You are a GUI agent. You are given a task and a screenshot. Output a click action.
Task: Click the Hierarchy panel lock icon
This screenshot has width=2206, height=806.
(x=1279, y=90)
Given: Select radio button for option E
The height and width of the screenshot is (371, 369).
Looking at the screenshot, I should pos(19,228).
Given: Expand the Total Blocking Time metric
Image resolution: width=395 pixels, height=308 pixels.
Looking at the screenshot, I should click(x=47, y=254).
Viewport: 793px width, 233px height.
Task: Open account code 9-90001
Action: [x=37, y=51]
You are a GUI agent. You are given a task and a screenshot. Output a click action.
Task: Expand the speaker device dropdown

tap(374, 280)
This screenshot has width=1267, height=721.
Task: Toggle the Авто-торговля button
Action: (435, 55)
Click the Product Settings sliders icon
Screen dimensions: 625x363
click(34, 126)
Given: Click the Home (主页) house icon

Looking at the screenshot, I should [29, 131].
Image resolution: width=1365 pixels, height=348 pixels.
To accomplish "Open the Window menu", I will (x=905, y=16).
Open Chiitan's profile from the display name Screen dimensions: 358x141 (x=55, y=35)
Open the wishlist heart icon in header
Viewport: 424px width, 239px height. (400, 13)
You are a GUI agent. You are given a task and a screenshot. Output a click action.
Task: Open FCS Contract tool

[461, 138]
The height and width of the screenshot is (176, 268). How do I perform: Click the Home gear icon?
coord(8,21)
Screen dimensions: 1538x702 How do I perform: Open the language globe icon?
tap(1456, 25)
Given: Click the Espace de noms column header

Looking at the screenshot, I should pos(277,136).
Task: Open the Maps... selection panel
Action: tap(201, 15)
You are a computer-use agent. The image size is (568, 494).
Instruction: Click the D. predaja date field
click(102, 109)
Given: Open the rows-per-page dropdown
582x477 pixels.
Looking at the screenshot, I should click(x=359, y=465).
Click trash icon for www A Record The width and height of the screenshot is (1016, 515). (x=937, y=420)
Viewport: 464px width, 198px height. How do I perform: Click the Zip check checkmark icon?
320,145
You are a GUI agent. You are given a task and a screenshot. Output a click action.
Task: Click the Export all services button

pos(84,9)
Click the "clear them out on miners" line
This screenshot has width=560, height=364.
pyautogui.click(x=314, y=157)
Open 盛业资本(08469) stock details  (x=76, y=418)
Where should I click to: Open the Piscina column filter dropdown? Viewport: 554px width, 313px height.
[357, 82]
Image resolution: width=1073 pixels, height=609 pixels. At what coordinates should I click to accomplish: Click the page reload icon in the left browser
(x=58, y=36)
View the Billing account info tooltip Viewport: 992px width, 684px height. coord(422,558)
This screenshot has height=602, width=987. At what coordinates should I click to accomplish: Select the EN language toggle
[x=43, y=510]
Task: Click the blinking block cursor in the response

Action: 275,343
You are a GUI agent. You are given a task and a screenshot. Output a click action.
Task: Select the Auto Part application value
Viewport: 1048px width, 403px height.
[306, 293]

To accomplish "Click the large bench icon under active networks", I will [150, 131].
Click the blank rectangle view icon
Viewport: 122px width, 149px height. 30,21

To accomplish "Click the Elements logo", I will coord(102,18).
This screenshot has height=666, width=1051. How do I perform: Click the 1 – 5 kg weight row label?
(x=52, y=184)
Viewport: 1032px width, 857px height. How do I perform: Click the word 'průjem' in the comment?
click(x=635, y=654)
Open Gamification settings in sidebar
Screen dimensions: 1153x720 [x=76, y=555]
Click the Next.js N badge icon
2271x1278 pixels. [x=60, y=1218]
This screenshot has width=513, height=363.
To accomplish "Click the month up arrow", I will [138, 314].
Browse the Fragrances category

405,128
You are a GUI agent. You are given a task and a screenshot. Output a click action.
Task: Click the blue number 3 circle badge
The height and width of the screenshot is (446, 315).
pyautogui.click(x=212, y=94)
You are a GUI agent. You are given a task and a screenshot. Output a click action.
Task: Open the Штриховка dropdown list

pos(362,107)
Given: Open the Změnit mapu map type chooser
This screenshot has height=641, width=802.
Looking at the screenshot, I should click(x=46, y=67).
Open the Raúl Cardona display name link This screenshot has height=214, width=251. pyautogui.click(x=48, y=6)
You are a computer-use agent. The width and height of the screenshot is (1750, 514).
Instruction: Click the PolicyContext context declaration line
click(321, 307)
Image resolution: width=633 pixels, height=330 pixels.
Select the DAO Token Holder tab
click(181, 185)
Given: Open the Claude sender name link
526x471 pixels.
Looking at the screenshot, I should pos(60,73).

----------------

Work instruction:
If a line holds the string "display", it counts; please state how many such lines there are in the data, with nothing more.

Answer to the exercise:
2